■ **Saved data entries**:
□ □ □ □ □ □ □

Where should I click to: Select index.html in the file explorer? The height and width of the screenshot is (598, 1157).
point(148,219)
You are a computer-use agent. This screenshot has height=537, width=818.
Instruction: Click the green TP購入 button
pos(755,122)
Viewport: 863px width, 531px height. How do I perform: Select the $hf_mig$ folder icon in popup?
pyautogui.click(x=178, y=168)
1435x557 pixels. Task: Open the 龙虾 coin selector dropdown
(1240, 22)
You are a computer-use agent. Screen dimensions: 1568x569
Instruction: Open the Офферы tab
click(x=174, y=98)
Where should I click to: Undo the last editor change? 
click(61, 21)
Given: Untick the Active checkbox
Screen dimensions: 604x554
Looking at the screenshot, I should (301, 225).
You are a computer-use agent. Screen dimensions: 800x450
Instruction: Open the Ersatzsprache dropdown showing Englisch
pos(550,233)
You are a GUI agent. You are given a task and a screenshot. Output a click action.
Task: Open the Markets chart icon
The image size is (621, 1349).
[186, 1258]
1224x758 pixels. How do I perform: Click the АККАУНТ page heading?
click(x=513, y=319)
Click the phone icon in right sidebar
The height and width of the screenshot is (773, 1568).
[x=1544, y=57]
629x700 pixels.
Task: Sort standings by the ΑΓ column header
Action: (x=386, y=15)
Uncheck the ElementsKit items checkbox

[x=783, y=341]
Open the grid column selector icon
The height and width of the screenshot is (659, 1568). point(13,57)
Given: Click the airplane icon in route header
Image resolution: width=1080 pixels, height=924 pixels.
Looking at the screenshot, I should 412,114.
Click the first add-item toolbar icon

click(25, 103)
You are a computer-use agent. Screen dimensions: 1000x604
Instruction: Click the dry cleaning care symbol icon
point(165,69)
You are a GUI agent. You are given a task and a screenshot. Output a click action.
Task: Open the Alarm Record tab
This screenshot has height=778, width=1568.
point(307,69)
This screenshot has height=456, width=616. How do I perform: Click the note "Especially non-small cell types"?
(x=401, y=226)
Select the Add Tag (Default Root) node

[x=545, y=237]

□ □ □ □ □ □ □

■ **Goal of the exercise**: Give back, word for word, only the lines from the one containing "Given: Untick the Active checkbox" through the closing line of the entries.

■ **Task result**:
Given: Untick the Active checkbox
Screen dimensions: 604x554
Looking at the screenshot, I should (301, 225).
You are a computer-use agent. Screen dimensions: 800x450
Instruction: Open the Ersatzsprache dropdown showing Englisch
pos(550,233)
You are a GUI agent. You are given a task and a screenshot. Output a click action.
Task: Open the Markets chart icon
The image size is (621, 1349).
[186, 1258]
1224x758 pixels. How do I perform: Click the АККАУНТ page heading?
click(x=513, y=319)
Click the phone icon in right sidebar
The height and width of the screenshot is (773, 1568).
[x=1544, y=57]
629x700 pixels.
Task: Sort standings by the ΑΓ column header
Action: (x=386, y=15)
Uncheck the ElementsKit items checkbox

[x=783, y=341]
Open the grid column selector icon
The height and width of the screenshot is (659, 1568). point(13,57)
Given: Click the airplane icon in route header
Image resolution: width=1080 pixels, height=924 pixels.
Looking at the screenshot, I should 412,114.
Click the first add-item toolbar icon

click(25, 103)
You are a computer-use agent. Screen dimensions: 1000x604
Instruction: Click the dry cleaning care symbol icon
point(165,69)
You are a GUI agent. You are given a task and a screenshot. Output a click action.
Task: Open the Alarm Record tab
This screenshot has height=778, width=1568.
point(307,69)
This screenshot has height=456, width=616. How do I perform: Click the note "Especially non-small cell types"?
(x=401, y=226)
Select the Add Tag (Default Root) node

[x=545, y=237]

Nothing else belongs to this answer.